Selection:
Since the era of frock coats and buckled shoes, finance has been knocked back by booms and busts every ten years or so. But the past decade has been plagued by them. It has been pocked by the Asian crisis, the debacle at Long-Term Capital Management, a super-brainy hedge fund, the dotcom crash and now what you might call the first crisis of securitisation. If the critics are right and something in finance is broken, then there will be pressure to reregulate, to return to what Alistair Darling, Britain's chancellor of the exchequer, calls “good old-fashioned banking”. But are the critics right? What really went wrong with finance? And how can it be fixed?

Happy days

The seeds of today's disaster were sown in the 1980s, when financial services began a pattern of growth that may only now have come to an end. In a recent study Martin Barnes of BCA Research, a Canadian economic-research firm, traces the rise of the American financial-services industry's share of total corporate profits, from 10% in the early 1980s to 40% at its peak last year (see chart 1). Its share of stockmarket value grew from 6% to 19%. These proportions look all the more striking—even unsustainable—when you note that financial services account for only 15% of corporate America's gross value added and a mere 5% of private-sector jobs.

Recorded data:
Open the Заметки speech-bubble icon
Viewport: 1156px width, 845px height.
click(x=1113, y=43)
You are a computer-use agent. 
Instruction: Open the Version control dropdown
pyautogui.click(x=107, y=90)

---

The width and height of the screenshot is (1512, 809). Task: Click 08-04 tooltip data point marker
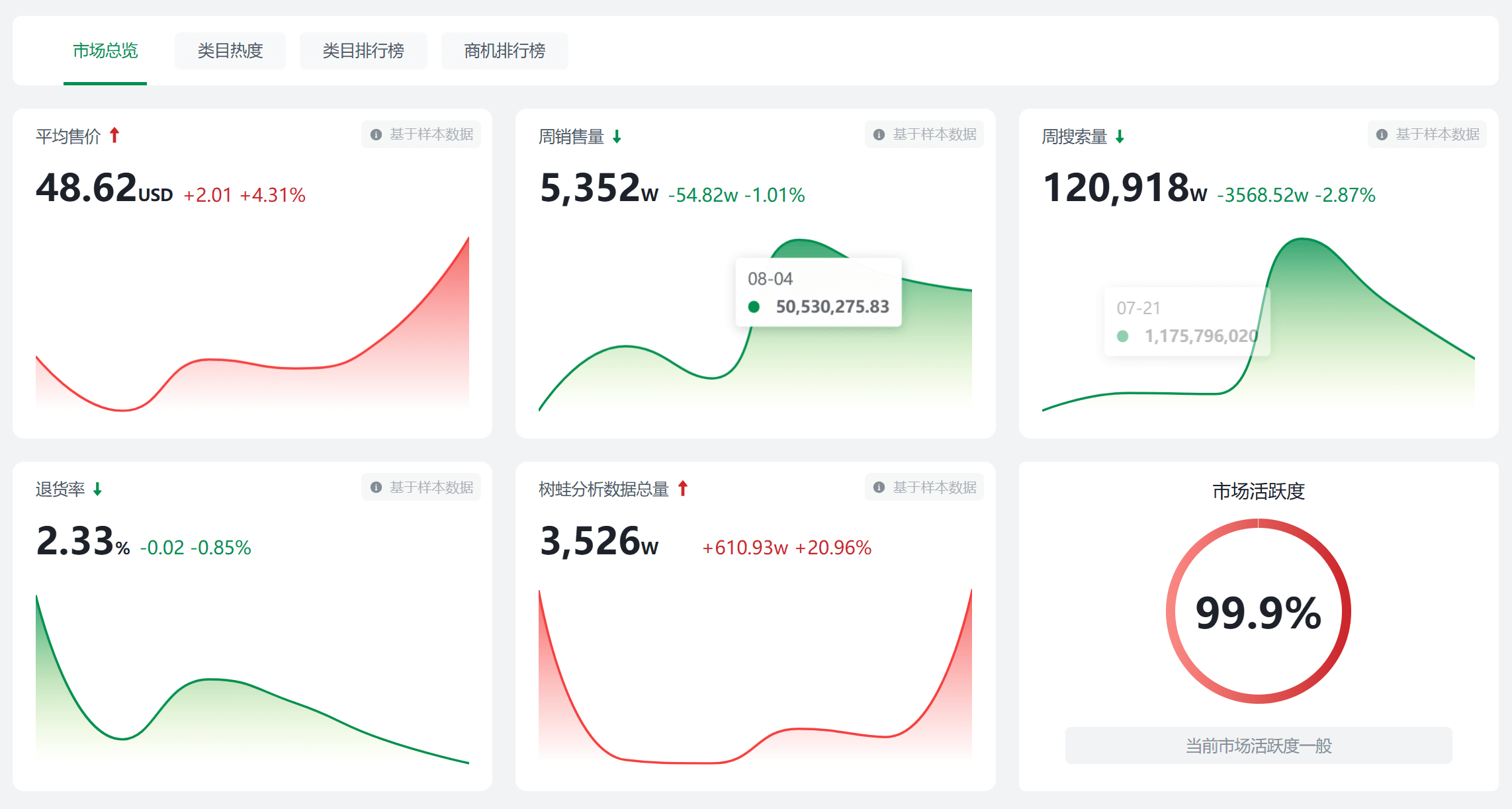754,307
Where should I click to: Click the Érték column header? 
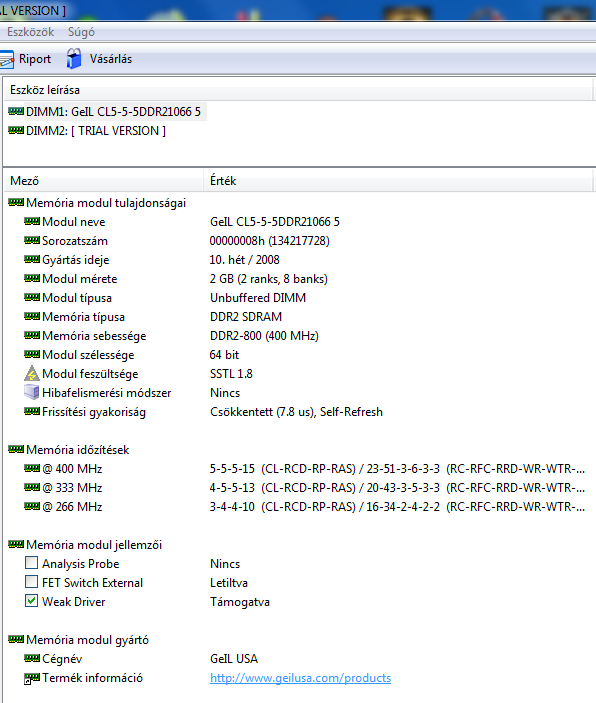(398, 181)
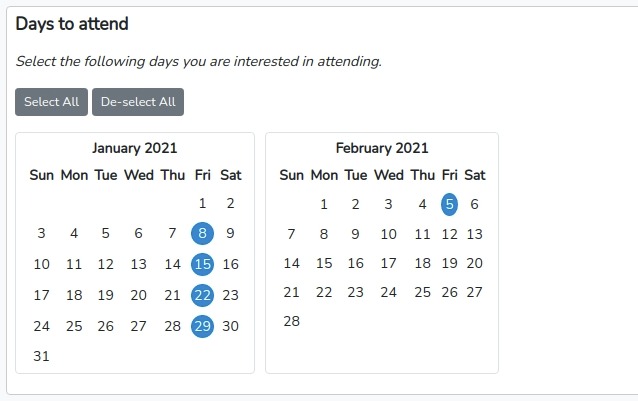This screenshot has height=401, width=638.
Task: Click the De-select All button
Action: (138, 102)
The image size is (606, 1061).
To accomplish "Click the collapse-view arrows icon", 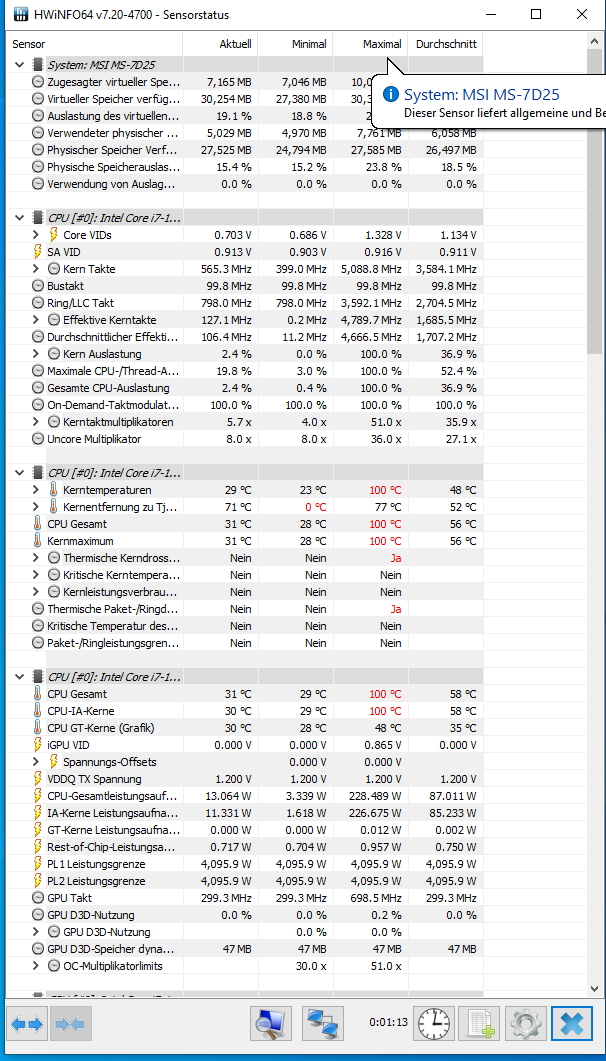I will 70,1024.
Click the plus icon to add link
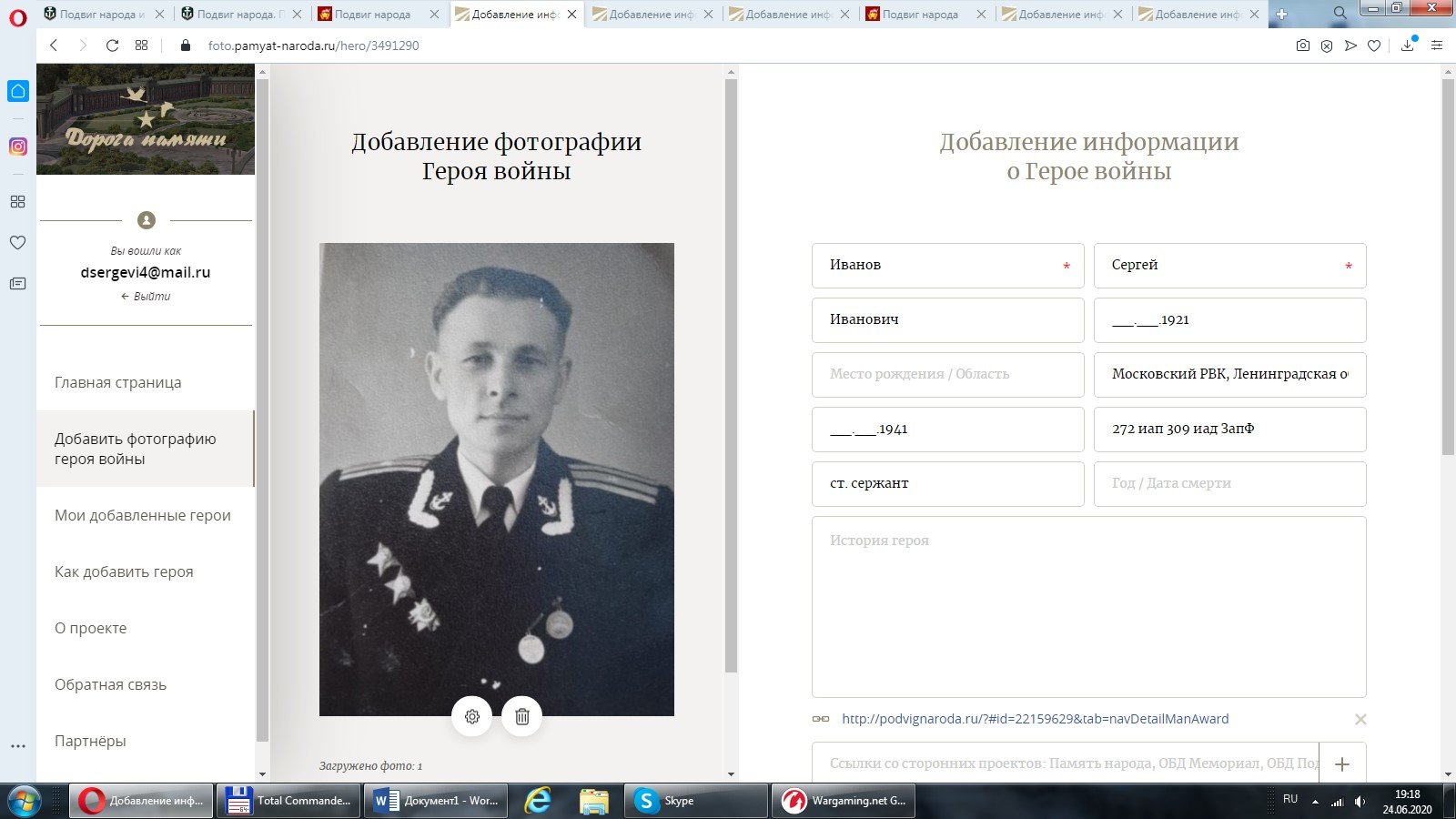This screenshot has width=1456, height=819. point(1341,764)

Instructions to follow:
Reproduce the passage on finance's booms and busts above, word for word and in full.

Answer to this task:
Since the era of frock coats and buckled shoes, finance has been knocked back by booms and busts every ten years or so. But the past decade has been plagued by them. It has been pocked by the Asian crisis, the debacle at Long-Term Capital Management, a super-brainy hedge fund, the dotcom crash and now what you might call the first crisis of securitisation. If the critics are right and something in finance is broken, then there will be pressure to reregulate, to return to what Alistair Darling, Britain's chancellor of the exchequer, calls “good old-fashioned banking”. But are the critics right? What really went wrong with finance? And how can it be fixed?

Happy days

The seeds of today's disaster were sown in the 1980s, when financial services began a pattern of growth that may only now have come to an end. In a recent study Martin Barnes of BCA Research, a Canadian economic-research firm, traces the rise of the American financial-services industry's share of total corporate profits, from 10% in the early 1980s to 40% at its peak last year (see chart 1). Its share of stockmarket value grew from 6% to 19%. These proportions look all the more striking—even unsustainable—when you note that financial services account for only 15% of corporate America's gross value added and a mere 5% of private-sector jobs.